Published August 6, 2020

THE Pakistan Federal Union of Journalists, which is celebrating its 70th anniversary this week, can look back on its history with both satisfaction and mortification. It has achieved a lot but has also lost much of its vigour due to factionalism within its ranks. The courageous decision to create an organisation dedicated to the ideals of a media free from bondage to the government — and Pakistan’s other powerful players — was itself an achievement. It was a difficult task because of Pakistan’s membership of Western military alliances; any mention of libertarian ideas was considered a communist plot. Yet the fact that the PFUJ not only survived but worked fearlessly under a unified, elected leadership is indeed a tribute to its founders’ vision and courage. Their aim was simple and non-controversial — to have a trade union dedicated to ensuring the implementation of Pakistani journalists’ professional rights and their economic well-being. One of its biggest achievements was getting an unwilling government to agree to the establishment of a body to categorise newspapers according to their financial strength and draw up pay scales for journalists. Set up in the early 1960s, the wage board has been giving its award every five years despite opposition from the owners’ lobby.
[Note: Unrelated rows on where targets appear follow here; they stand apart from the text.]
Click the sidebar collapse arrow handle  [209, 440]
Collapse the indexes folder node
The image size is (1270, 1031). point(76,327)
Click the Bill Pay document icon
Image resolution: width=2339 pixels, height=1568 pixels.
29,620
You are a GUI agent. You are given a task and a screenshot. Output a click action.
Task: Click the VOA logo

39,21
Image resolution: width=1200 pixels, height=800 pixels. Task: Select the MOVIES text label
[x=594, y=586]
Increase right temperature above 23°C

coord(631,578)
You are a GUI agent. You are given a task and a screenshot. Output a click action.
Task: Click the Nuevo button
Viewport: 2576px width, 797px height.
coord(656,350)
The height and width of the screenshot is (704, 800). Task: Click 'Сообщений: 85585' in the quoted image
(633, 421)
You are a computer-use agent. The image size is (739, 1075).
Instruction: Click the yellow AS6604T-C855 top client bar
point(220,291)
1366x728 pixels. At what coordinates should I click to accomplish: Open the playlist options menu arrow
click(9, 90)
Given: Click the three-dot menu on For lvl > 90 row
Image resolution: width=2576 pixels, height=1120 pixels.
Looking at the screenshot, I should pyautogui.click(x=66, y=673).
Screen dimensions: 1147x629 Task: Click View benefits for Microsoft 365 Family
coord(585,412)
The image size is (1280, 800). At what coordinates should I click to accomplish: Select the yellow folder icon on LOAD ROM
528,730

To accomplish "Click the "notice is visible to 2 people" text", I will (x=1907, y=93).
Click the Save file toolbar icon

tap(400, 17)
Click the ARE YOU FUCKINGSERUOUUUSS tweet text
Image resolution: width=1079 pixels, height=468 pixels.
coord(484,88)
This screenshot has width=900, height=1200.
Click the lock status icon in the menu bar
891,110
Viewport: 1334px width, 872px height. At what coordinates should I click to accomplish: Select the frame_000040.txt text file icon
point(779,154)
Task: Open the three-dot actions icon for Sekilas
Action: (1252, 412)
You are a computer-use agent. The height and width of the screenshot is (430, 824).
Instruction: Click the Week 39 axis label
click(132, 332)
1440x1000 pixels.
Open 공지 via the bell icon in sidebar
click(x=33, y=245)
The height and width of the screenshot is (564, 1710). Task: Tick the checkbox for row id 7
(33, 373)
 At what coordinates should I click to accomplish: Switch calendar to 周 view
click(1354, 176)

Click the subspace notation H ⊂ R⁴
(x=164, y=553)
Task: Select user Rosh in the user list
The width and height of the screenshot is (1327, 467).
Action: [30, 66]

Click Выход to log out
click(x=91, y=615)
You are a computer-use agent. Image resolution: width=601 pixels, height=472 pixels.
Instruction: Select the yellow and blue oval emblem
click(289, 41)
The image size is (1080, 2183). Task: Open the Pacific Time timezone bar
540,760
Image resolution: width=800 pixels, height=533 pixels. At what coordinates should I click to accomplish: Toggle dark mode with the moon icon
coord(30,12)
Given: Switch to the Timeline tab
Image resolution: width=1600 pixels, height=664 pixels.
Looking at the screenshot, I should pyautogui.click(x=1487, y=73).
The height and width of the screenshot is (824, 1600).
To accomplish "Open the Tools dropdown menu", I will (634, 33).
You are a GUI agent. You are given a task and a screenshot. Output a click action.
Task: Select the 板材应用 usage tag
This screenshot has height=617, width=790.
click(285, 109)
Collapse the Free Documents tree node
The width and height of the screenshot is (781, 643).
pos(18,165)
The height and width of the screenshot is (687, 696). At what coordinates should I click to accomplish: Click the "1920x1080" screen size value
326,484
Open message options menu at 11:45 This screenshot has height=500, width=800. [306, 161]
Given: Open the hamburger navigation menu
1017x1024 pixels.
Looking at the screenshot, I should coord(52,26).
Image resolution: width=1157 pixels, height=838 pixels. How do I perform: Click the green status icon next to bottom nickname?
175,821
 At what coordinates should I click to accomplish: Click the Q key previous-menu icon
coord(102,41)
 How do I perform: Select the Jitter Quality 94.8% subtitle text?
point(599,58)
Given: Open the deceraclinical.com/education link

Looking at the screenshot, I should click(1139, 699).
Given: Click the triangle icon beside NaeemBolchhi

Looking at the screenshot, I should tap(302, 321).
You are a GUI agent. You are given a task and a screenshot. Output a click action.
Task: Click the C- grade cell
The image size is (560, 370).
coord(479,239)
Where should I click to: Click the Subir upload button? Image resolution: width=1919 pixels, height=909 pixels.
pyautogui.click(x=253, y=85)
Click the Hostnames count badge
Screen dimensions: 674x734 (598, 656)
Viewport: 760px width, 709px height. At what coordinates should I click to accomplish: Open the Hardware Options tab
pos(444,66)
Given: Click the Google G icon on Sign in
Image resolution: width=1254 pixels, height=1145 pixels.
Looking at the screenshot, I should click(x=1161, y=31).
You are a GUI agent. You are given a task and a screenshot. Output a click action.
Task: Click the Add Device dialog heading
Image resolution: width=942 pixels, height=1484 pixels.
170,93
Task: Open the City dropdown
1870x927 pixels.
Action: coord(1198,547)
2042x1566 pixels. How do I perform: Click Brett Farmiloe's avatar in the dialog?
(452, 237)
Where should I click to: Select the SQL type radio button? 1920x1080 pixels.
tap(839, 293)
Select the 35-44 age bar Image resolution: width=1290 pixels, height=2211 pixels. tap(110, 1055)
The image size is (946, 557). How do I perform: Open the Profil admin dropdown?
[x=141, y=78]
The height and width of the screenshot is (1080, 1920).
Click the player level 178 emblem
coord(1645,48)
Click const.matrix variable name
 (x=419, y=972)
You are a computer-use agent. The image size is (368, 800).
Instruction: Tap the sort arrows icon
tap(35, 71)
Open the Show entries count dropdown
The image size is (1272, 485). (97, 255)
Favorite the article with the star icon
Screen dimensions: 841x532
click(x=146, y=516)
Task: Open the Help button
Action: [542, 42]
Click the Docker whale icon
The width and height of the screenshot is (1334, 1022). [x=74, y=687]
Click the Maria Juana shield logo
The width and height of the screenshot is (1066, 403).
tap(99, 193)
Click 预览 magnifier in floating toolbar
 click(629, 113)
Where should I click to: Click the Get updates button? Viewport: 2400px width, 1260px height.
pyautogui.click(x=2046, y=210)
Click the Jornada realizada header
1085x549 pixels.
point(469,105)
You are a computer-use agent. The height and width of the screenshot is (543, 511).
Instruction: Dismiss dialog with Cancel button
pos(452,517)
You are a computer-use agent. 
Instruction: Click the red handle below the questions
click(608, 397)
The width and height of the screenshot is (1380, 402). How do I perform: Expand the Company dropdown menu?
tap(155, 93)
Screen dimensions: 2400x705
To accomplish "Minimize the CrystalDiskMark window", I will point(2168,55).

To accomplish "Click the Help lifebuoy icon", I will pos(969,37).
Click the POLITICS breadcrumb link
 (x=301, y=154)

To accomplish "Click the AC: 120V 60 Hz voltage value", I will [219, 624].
An event that is an intrinsic part of the PFUJ’s history was the countrywide strike in 1970, which was launched under the leadership of the late Minhaj Barna. While the strike was essentially for the grant of interim pay relief for all journalists, and was held after a ‘yes’ vote by PFUJ members, the general election due later that year cast its ominous shadow on the protest. Right-wing political parties portrayed it as a leftist plot and tried to sabotage the strike by instigating the newspaper industry’s non-journalist staff. One of the PFUJ’s controversial decisions in the aftermath of the strike was to form a vertical trade union — the All Pakistan Newspaper Employees Confederation — that included both journalists and non-journalists. This decision led to a gradual dilution of the PFUJ’s strength, with all bargaining power resting with APNEC. Now the PFUJ, for a variety of reasons, including personality-driven ambitions, stands divided in factions, several attempts at unity having failed. At a time when efforts are on to gag free expression, a united PFUJ is needed more than ever before. It is time common sense prevailed and all PFUJ factions realised it is only through journalists’ unity that press freedom can be collectively defended.